Lines for pointing to text and items:
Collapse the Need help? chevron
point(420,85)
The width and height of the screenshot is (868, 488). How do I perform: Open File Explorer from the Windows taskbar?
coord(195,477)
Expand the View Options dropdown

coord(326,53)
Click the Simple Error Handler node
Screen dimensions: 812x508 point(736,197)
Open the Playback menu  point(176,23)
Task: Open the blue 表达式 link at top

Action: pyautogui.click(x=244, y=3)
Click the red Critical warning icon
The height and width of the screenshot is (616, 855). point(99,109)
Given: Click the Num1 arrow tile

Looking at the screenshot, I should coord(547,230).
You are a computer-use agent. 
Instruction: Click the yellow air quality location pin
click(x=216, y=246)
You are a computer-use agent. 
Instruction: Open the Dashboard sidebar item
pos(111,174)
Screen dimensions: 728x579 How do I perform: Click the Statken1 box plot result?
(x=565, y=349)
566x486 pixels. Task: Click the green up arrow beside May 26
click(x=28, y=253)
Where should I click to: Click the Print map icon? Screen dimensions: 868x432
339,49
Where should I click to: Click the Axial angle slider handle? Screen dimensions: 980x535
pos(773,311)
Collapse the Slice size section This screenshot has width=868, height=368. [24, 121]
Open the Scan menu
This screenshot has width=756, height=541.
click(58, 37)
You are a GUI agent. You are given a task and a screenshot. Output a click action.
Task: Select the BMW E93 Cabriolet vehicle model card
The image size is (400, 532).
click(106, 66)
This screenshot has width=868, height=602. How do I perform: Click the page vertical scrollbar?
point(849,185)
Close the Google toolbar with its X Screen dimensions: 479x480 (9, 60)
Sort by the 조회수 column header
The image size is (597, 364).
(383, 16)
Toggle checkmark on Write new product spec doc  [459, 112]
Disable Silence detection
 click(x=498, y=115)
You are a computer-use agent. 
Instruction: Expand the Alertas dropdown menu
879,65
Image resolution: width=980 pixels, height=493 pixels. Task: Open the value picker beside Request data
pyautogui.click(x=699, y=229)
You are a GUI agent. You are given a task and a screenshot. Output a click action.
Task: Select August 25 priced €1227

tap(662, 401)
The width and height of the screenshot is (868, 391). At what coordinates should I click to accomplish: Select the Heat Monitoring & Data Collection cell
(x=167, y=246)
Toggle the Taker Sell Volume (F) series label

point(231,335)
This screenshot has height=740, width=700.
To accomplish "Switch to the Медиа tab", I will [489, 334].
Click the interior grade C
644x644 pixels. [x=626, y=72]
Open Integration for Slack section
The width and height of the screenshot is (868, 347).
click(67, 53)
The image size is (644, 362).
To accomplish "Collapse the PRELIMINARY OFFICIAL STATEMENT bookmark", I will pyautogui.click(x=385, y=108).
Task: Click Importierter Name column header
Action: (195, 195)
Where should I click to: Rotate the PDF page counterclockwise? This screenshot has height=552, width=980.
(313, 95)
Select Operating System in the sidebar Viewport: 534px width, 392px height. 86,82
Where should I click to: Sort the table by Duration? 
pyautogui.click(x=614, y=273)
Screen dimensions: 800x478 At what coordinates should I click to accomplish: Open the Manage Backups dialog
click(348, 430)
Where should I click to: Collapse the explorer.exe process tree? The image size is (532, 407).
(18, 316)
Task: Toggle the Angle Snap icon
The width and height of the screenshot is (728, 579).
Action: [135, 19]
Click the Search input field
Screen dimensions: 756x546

* _Written task_
Rewrite the lines from the line with "The width and height of the screenshot is (868, 488)." to the line with "pos(111,174)", both included, switching "Instruction" to "Goal" and leaving everything else unchanged.

* _Solution to the problem_
The width and height of the screenshot is (868, 488). How do I perform: Open File Explorer from the Windows taskbar?
coord(195,477)
Expand the View Options dropdown

coord(326,53)
Click the Simple Error Handler node
Screen dimensions: 812x508 point(736,197)
Open the Playback menu  point(176,23)
Task: Open the blue 表达式 link at top

Action: pyautogui.click(x=244, y=3)
Click the red Critical warning icon
The height and width of the screenshot is (616, 855). point(99,109)
Given: Click the Num1 arrow tile

Looking at the screenshot, I should coord(547,230).
You are a computer-use agent. 
Goal: Click the yellow air quality location pin
click(x=216, y=246)
You are a computer-use agent. 
Goal: Open the Dashboard sidebar item
pos(111,174)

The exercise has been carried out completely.